Task brief:
Transcribe exactly the line that contains "Task: Enable the Newest First checkbox" and every line after it through the end of the records, with nothing else.

(Stored items)
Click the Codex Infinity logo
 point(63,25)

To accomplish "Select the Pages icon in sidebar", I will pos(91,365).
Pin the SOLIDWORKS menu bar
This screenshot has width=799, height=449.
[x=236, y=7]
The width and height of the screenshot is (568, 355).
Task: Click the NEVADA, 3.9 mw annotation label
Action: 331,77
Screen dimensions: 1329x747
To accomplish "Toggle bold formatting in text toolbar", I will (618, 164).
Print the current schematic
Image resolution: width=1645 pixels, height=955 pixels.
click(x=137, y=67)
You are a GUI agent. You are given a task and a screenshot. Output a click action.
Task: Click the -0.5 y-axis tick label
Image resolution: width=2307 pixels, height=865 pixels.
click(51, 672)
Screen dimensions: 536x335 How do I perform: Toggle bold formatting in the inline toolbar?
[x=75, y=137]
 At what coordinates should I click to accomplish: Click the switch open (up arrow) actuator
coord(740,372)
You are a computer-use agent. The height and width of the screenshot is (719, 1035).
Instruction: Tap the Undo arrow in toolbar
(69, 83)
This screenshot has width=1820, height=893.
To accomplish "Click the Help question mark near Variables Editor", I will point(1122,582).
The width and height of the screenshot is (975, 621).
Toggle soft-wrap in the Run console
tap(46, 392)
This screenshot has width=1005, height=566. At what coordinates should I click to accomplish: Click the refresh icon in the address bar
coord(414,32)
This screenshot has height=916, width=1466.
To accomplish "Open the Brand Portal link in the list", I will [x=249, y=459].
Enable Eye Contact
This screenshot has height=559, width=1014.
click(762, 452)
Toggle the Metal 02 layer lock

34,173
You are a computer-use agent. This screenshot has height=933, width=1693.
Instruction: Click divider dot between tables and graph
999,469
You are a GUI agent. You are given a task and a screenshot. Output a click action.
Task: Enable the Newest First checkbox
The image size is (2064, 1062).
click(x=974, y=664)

Exercise output:
Task: Enable the Newest First checkbox
The image size is (2064, 1062).
click(x=974, y=664)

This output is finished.